Para Fagnani, o Brasil vive hoje o fim do pacto social de 1988.  “Se Keynes vivesse no Brasil hoje ele ia preso, porque todos os instrumentos keynesianos de aumentar a demanda efetiva, de aumentar o gasto fiscal, são criminalizados pela Lei de Responsabilidade Fiscal, pela regra de ouro, pela ideia de superavit primário, pelo teto dos gastos. Mas também pela reforma trabalhista, que repercute sobre a saúde. Emprego por hora virou emprego formal”, criticou, lembrando ainda da reforma da Previdência.  “O INSS beneficia mensalmente cerca de 35 milhões de pessoas. A média do benefício é de R$ 1,2 mil. Se cada pessoa tiver mais dois membros da família estamos falando de 100 milhões de pessoas que recebem pelo menos um salario mínimo. O que seria dessa pandemia se não fosse essa renda que vem da previdência social? Mas a reforma começada pelo Temer e concluída pelo Bolsonaro cria regras impossíveis de ser atingidas na realidade do mercado de trabalho brasileiro. No futuro vamos começar a ver velhos pedindo esmola na rua, porque ele não vai ter direito a proteção previdenciária”, alertou.

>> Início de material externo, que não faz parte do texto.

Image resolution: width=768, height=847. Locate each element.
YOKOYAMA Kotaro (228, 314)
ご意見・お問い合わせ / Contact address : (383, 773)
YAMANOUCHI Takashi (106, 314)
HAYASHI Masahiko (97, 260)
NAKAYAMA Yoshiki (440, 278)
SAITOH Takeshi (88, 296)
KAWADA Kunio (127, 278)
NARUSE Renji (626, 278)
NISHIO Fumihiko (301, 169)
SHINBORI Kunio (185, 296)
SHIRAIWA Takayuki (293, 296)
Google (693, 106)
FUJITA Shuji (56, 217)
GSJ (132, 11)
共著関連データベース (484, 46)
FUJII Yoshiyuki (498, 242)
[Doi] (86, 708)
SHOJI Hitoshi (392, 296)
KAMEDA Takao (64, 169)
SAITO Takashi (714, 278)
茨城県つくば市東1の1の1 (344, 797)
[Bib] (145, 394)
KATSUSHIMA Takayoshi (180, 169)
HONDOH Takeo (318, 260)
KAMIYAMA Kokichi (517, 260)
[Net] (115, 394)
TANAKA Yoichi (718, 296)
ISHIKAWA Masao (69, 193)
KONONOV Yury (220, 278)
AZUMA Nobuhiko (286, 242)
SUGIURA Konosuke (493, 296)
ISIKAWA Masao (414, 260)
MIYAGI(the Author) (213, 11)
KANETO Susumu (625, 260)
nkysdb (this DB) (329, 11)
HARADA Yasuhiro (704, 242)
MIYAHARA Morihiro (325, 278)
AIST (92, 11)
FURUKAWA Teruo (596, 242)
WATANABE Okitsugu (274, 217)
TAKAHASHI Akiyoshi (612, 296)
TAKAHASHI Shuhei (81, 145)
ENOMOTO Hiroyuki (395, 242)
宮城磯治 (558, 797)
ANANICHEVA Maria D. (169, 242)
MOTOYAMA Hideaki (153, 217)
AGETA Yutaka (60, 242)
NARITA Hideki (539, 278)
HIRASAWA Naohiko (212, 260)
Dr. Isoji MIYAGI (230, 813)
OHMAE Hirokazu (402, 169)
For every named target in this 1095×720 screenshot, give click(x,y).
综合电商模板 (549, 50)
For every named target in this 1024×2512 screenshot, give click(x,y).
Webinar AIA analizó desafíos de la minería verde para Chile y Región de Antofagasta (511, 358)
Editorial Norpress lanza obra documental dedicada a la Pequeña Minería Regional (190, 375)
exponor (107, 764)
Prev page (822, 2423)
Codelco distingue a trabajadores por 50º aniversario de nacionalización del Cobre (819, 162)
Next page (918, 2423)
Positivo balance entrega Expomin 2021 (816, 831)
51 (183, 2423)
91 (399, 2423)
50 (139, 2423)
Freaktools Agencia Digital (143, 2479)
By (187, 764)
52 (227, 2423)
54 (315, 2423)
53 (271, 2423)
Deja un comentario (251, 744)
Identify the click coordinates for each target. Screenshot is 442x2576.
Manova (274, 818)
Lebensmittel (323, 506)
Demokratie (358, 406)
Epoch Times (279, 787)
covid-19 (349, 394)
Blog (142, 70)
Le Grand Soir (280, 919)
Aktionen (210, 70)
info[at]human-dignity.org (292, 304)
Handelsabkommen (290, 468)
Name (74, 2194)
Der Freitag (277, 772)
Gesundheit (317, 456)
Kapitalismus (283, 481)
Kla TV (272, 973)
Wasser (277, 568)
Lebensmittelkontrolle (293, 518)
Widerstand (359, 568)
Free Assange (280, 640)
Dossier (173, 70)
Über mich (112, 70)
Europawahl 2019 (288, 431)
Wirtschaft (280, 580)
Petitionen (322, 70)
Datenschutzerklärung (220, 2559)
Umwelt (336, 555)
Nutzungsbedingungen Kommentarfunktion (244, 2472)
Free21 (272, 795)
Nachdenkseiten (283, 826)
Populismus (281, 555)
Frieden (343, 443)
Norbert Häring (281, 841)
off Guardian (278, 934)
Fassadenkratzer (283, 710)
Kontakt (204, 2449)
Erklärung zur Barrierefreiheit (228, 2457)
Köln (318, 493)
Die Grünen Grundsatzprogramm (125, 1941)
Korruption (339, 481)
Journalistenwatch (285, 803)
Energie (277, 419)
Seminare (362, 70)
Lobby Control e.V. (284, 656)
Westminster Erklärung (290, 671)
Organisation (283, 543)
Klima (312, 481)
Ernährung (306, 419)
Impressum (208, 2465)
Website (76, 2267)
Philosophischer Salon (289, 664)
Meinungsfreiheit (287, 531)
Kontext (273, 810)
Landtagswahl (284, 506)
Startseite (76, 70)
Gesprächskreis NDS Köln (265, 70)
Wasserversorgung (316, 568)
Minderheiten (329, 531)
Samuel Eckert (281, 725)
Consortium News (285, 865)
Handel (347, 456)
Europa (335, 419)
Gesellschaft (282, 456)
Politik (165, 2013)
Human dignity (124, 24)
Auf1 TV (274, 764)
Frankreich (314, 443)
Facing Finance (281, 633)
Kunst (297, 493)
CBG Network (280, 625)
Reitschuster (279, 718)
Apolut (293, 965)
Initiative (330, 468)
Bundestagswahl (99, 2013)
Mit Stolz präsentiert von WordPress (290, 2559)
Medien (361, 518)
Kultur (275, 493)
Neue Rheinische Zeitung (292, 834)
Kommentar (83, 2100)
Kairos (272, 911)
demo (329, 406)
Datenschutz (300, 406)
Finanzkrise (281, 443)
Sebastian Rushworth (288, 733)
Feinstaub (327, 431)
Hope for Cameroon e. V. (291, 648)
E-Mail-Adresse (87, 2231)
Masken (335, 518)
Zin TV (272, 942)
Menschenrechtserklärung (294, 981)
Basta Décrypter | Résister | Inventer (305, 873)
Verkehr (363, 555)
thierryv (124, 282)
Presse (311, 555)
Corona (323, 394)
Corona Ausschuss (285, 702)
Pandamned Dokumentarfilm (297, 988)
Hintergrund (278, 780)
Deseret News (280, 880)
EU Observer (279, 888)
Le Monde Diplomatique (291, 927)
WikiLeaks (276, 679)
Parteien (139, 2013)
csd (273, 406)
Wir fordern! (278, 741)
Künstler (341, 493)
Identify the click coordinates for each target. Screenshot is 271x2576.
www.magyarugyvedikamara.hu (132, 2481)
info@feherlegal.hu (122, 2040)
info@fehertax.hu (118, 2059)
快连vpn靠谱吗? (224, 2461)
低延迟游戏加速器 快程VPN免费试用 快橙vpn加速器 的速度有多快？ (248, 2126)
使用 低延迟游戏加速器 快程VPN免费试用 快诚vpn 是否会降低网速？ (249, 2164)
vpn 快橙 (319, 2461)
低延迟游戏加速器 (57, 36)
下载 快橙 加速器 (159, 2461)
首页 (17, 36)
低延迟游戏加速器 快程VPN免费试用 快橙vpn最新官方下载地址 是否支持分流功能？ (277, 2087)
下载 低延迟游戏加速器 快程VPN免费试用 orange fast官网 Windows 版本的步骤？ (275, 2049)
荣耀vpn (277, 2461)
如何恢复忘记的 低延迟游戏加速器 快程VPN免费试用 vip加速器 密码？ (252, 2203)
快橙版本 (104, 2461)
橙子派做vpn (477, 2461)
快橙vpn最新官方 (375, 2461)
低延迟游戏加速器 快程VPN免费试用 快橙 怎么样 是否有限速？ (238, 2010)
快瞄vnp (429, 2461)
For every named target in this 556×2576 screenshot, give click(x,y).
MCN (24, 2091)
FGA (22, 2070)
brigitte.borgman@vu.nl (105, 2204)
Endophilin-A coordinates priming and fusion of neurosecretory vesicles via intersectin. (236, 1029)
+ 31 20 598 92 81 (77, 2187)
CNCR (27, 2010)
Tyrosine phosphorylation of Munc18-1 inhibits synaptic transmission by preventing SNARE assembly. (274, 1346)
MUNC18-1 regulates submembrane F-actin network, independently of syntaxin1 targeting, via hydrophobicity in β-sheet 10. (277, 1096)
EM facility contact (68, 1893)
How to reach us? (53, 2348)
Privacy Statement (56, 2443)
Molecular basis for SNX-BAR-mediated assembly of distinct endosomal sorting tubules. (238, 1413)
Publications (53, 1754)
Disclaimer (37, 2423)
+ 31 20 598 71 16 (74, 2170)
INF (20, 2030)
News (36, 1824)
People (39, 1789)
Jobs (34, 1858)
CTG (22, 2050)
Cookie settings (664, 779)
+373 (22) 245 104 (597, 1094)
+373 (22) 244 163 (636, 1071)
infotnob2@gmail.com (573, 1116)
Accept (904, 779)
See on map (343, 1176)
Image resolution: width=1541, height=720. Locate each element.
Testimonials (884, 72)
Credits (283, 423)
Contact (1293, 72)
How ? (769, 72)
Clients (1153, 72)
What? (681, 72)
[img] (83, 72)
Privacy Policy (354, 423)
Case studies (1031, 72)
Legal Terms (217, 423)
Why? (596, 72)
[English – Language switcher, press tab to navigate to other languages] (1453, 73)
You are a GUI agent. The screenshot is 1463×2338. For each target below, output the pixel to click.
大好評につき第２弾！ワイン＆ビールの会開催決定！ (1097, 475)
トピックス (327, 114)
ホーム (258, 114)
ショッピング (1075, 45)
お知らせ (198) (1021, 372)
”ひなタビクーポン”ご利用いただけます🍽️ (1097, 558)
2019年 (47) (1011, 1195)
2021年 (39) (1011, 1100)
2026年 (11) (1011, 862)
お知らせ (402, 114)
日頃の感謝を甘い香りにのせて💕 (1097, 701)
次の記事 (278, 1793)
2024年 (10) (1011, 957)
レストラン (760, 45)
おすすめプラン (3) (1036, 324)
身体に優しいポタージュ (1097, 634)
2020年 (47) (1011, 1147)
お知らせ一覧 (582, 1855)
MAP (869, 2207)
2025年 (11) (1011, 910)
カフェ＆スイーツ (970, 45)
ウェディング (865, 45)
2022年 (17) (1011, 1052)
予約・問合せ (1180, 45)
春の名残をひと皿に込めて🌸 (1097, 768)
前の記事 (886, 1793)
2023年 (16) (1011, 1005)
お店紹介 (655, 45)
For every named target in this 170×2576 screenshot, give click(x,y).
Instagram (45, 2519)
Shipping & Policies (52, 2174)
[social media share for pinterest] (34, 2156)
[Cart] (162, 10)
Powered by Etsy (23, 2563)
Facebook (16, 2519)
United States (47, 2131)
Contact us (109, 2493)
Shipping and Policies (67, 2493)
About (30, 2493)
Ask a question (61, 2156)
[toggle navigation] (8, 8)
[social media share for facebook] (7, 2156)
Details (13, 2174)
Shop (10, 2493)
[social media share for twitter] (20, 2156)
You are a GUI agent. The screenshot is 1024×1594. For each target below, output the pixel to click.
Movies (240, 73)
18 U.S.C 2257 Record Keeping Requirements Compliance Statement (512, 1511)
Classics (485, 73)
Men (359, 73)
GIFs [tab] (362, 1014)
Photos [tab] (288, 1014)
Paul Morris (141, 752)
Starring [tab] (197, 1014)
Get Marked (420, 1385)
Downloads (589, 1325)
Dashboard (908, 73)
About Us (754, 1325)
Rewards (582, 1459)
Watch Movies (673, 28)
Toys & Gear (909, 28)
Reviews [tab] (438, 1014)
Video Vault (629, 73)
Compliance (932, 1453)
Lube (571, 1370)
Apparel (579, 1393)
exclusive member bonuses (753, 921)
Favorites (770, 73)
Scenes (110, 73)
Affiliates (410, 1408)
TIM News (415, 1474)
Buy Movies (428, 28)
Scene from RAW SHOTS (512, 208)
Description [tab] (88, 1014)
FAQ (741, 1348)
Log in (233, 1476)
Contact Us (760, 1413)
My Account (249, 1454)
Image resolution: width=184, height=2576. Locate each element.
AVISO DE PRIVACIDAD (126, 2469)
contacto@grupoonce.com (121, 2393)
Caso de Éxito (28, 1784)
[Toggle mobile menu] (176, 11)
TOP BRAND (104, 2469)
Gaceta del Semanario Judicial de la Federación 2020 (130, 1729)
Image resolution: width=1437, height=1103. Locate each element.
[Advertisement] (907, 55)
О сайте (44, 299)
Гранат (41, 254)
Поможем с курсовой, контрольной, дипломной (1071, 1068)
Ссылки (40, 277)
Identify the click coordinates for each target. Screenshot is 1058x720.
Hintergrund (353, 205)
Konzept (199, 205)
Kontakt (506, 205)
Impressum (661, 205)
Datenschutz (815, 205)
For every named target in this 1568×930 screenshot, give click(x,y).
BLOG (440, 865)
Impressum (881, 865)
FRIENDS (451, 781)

O pesquisador da Unicamp também alertou para o fato de que o debate econômico hoje no Brasil se encontra na contramão do mundo. “Os Estados Unidos estão gastando 2 trilhões de dólares só com o auxílio emergencial. No Brasil, como as ideias vem de teco- teco estamos discutindo teto de gastos, auxilio de R$ 130 reais para um número menor de pessoas. É essa a distopia que temos” disse Fagnani, destacando que, na Inglaterra, na década de 1940, a dívida pública chegou a 240% do PIB no esforço de construir o Estado de Bem Estar Social após a Segunda Guerra Mundial. “Mas na década de 1960 já era de 50%, porque esses incentivos fazem com que a economia cresça”, lembrou o pesquisador da Unicamp.

Fagnani concluiu falando dos limites do Estado de Bem Estar Social brasileiro, que segundo ele protege muito pouco o trabalhador informal. “Seguro-desemprego é para trabalhador formal, previdência é para quem tem acesso a mercado de trabalho. Isso tinha sentido na década de 1950, hoje não mais. Então uma questão que se coloca é aperfeiçoar nosso sistema de proteção social protegendo trabalhador do mercado informal. Além de fortalecer a proteção social como um todo”, defendeu Fagnani. O segundo limite, continuou o pesquisador da Unicamp, é a falta de tributação progressiva no país. “No Brasil não fizemos a reforma tributária progressiva.  Somos campeões mundiais na tributação sobre o consumo, que pesa mais na renda dos pobres. Temos que enfrentar a secular regressividade do nosso sistema tributário”, apontou, complementando: “Temos que pensar num novo projeto de transformação nacional”.